Turkey has a plan and it’s acting it out
The Greek-French defence deal is good and necessary, and every government in Athens since the restoration of democracy has yearned for a similar agreement.
The discussion that has evolved since the deal was signed in late September tends to stress its deterrent power thanks to the mutual assistance clause. At the same time, however, the likelihood of an armed incident in the Aegean grows more likely as Ankara ups the tension with increasingly aggressive rhetoric and actions, before Greece takes delivery of the warships and fighter jets it agreed to buy from France. Its anger at the deal and at other matters of domestic and foreign interest, is palpable.

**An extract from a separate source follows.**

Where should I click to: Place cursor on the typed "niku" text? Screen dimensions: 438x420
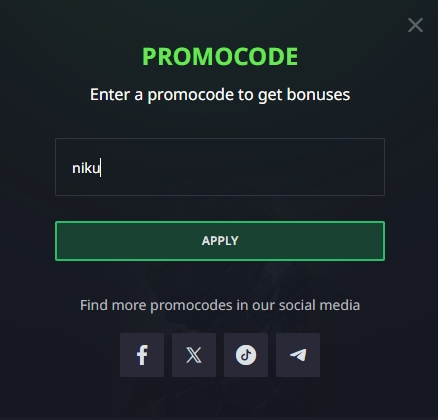pyautogui.click(x=86, y=168)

The letter Ankara sent to the United Nations renewing calls for the demilitarisation of the Greek islands is a clear threat against Greece, not just to its sovereign rights, but also its actual sovereign territory. This is exactly what Turkey intends in arguing that by defending its eastern Aegean islands, Greece forfeits its claims to them because this is – according to Turkey – a violation of the treaties of Lausanne of 1923 and Paris of 1947. These are islands that passed to Greece in the 1912 Balkan Wars and that fact alone demonstrates the neo-Ottoman policies being pursued by Turkish President Recep Tayyip Erdoğan in his persistent bid to abolish the aforementioned treaties in the context of the “Blue Homeland” doctrine.
Most agree that Turkey has upped the challenges against Greece in reaction to the agreement with France. It would be more accurate to say that the deal simply made Ankara blunter about its intentions. Maybe this is because it has decided to accelerate the gradual escalation of challenges with the aim of triggering a confrontation.
Turkey’s letter to the U.N. was dated Sept. 30, just a few days after Greek Prime Minister Kyriakos Mitsotakis met with French President Emmanuel Macron in Paris and announced the deal. There is no way that Ankara came up with the plan of openly challenging Greek sovereignty over the larger islands in the Aegean in such a short time, as it is a massive quantitative and qualitative leap in Ankara’s revision of the status quo. It is telling that for some time now, Ankara’s propaganda and threats have been focused on the “militarisation” of the islands, so the letter to the U.N. seems part of a greater plan that is in progress. The Greek-French agreement, therefore, simply changed the date on which the letter was sent.
In a normal country with a rudimentary sense of logic and collective responsibility and under normal circumstances, an agreement like the one signed in Paris would be ratified without too much brouhaha and with the support of every party in Parliament. The excessive noise generated over the deal may also be partially blamed on the government – perhaps Paris wanted to make a big deal about it – but the big question is how and why opposition SYRIZA adopted such a negative attitude to the agreement (as did the Greek Communist Party and MeRA25, though their influence is much smaller). Are the party’s leader and top officials so unaware of the threat the country faces? Or are they so insensitive and indifferent that they are prepared to dismiss the national interest for the sake of petty political gains? The answer is yes to both. They are both ignorant and indifferent; and this at a time when Turkey is making its intentions very public.